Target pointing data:

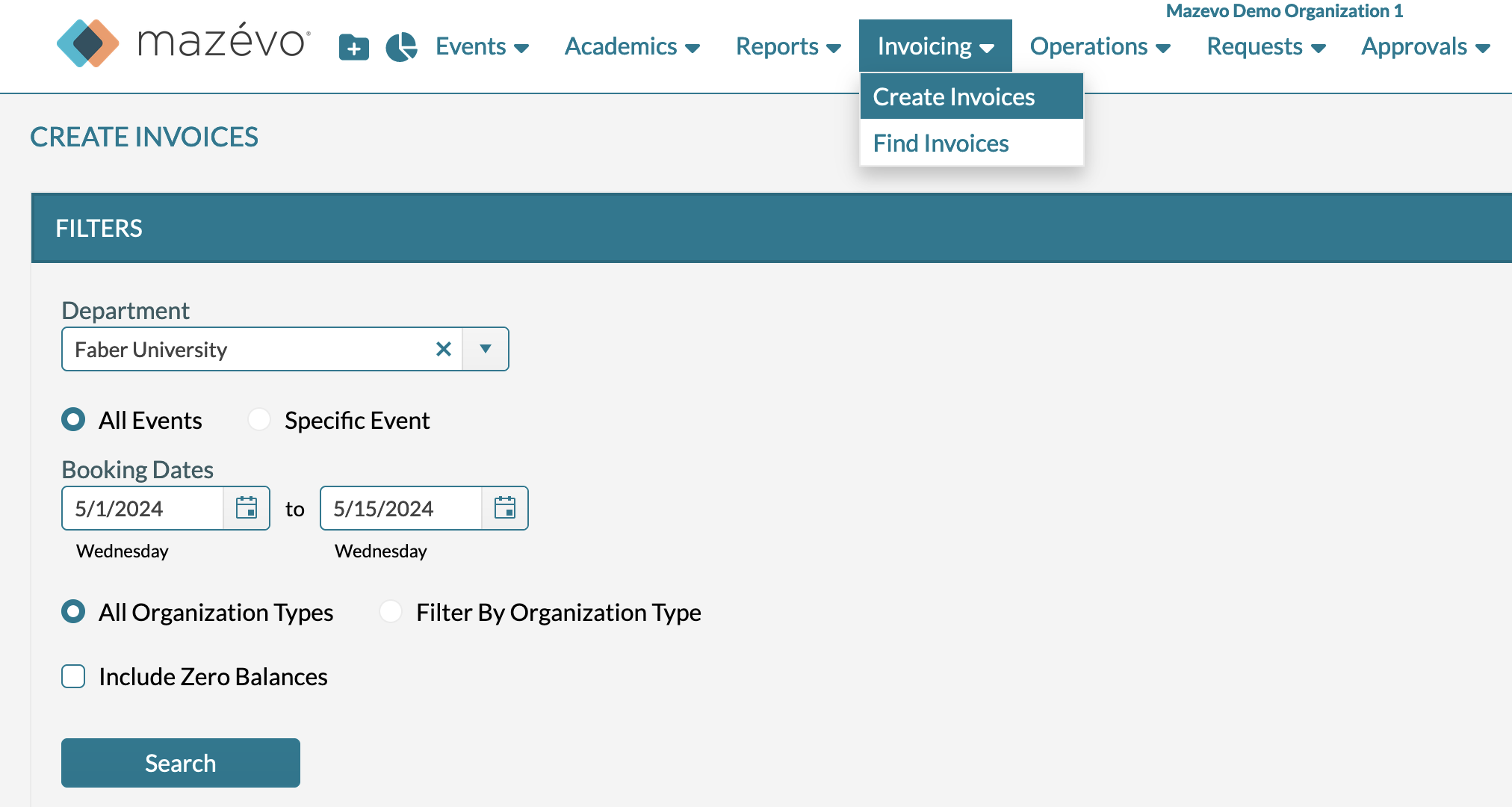Open the end date calendar picker
The height and width of the screenshot is (807, 1512).
coord(506,508)
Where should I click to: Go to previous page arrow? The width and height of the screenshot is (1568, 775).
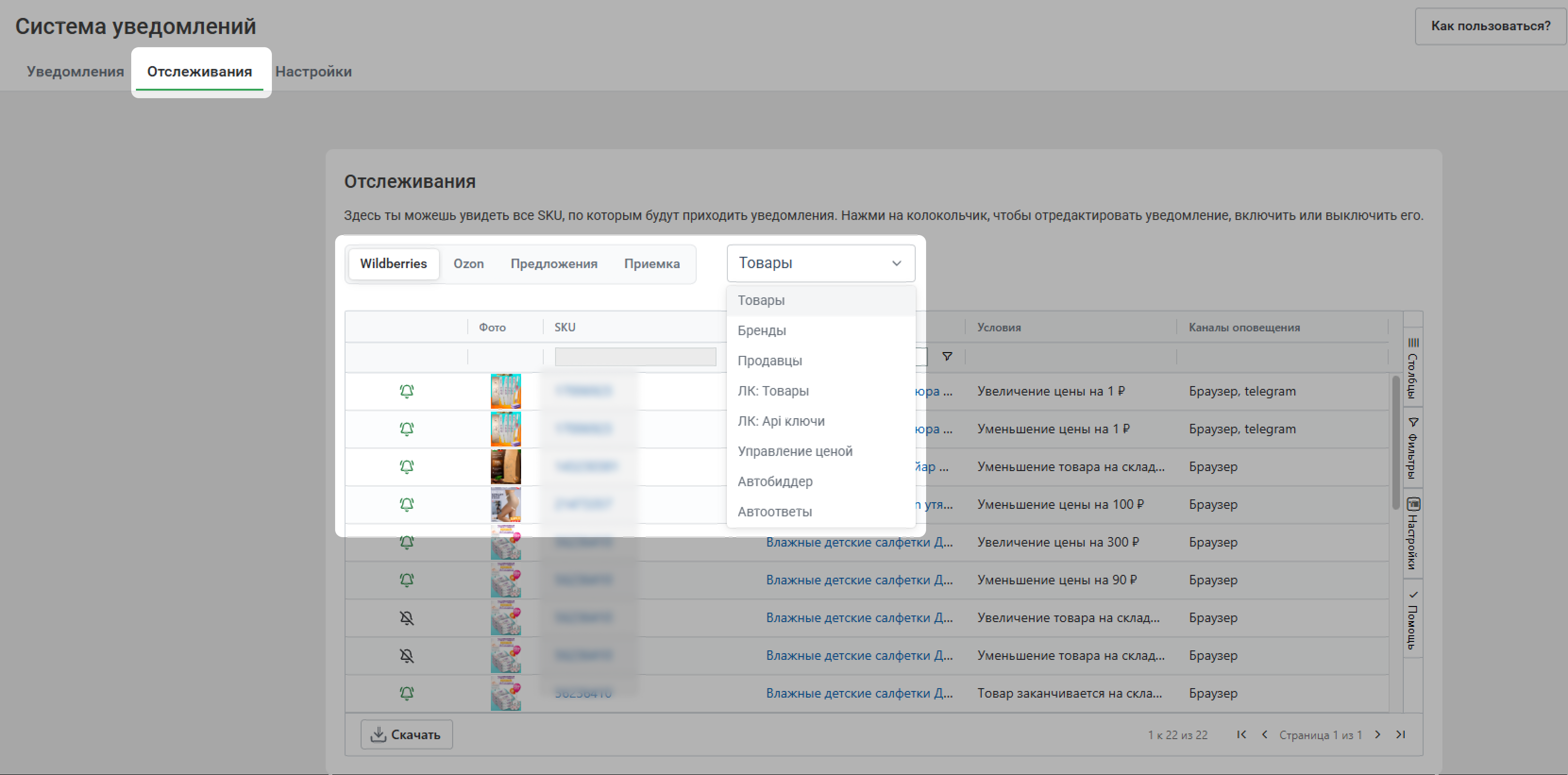click(x=1265, y=735)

▸ **SHORT PROBLEM**:
Update the listing from the line containing "Where should I" through the end of the listing, swapping "previous" for "next" and keeping everything else unchanged. Omit the pictures from your answer.

▸ **RESULT OF THE EXERCISE**:
Where should I click to: Go to next page arrow? The width and height of the screenshot is (1568, 775).
click(x=1265, y=735)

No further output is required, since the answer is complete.